(Problem details):
Rewrite the lines starting at the one containing "Cancel the request" and ending at the one containing "[x=69, y=197]", swapping "Screen dimensions" for "Screen size" and keeping everything else the same.

»»

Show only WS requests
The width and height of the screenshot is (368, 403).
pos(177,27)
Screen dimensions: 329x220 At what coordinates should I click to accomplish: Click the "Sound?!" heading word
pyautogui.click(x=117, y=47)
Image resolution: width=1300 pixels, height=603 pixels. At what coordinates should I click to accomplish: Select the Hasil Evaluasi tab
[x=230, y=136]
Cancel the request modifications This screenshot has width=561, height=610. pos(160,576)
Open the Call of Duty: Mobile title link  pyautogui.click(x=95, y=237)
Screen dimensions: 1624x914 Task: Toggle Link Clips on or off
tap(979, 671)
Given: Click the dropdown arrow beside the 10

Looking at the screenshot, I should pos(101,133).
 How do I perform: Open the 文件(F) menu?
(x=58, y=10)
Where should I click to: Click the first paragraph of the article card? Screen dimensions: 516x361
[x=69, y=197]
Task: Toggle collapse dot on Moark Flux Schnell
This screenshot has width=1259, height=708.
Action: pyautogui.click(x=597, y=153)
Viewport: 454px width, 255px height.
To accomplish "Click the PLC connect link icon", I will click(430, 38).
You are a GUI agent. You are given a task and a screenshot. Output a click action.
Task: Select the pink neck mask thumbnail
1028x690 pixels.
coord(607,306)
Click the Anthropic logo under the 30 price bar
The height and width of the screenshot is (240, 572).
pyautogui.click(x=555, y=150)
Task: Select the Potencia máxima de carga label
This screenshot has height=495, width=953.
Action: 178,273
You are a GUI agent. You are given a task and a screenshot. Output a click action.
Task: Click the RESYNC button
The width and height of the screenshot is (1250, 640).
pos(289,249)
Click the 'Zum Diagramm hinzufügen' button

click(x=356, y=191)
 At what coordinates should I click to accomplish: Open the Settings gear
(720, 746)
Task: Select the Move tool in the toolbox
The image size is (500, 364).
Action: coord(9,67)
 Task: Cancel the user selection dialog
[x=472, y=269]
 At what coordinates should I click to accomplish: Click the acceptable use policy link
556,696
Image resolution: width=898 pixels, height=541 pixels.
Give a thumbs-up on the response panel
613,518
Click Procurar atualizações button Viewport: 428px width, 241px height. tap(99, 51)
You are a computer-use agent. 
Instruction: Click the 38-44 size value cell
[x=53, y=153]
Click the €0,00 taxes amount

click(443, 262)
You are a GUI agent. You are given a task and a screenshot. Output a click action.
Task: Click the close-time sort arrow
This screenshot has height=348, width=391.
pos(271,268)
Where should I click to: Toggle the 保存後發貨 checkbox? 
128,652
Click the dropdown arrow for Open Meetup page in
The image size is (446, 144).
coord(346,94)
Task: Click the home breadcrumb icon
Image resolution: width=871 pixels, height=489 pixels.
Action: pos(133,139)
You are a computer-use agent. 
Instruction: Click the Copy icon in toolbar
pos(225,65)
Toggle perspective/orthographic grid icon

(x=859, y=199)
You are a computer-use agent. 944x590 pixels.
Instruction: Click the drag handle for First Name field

««

(Answer to this problem):
Cancel the request modifications This screenshot has width=561, height=610. pos(160,576)
Open the Call of Duty: Mobile title link  pyautogui.click(x=95, y=237)
Screen size: 1624x914 Task: Toggle Link Clips on or off
tap(979, 671)
Given: Click the dropdown arrow beside the 10

Looking at the screenshot, I should pos(101,133).
 How do I perform: Open the 文件(F) menu?
(x=58, y=10)
Where should I click to: Click the first paragraph of the article card? Screen size: 516x361
[x=69, y=197]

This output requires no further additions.